Although Australian National Health and Medical Research Council (NHMRC) guidelines do not specify targets for mode of anaesthesia for large loop excision of the transformation zone (LLETZ) procedures, UK NHS Cervical Screening Programme (NHSCSP) guidelines recommend that >80% of LLETZ procedures be performed under local anaesthesia. There is a paucity of clinical data regarding both the proportion of women receiving general anaesthesia for treatment, factors underpinning this choice and the impact of mode of anaesthesia on treatment outcomes.
To identify the proportion of women who have a LLETZ under general anaesthesia and to establish the impact of mode of anaesthesia on outcomes including treatment efficacy, overtreatment (negative histology), short‐term morbidity and attendance for follow‐up.
Single‐centre retrospective analysis of all women treated with LLETZ for suspected cervical dysplasia between 1, May 2005 and 1, May 2009.

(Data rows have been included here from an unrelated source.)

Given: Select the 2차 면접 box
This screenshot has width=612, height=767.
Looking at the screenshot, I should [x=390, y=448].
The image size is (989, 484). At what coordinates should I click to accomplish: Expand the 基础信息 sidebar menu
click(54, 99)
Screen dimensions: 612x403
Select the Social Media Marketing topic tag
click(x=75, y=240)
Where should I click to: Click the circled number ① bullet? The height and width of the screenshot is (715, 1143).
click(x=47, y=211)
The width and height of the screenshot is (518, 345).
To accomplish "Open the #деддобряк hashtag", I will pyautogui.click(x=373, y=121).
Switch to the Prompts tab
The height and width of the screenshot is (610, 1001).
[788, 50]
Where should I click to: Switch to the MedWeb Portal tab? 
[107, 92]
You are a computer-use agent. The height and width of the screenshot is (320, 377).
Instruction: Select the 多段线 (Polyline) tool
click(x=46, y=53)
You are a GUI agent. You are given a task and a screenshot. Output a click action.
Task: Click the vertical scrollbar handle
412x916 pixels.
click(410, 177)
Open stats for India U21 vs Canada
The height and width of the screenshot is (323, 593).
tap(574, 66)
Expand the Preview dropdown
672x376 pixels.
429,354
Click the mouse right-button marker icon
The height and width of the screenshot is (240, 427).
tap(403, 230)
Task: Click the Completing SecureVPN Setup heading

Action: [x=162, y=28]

Thirty‐three percent of a total 465 LLETZ procedures were carried out under general anaesthesia, although the reason for anaesthesia choice was not recorded in 52% of cases. There were no significant differences in the primary outcomes of unclear LLETZ margins or negative LLETZ histology, or in the secondary outcomes of depth and surface area of LLETZ specimen, short‐term morbidity or rates of incomplete follow‐up.
Although reasons underpinning selection of anaesthesia mode remain elusive, at this centre, outcomes following LLETZ procedure for the management of suspected cervical dysplasia are not affected by the mode of anaesthesia used.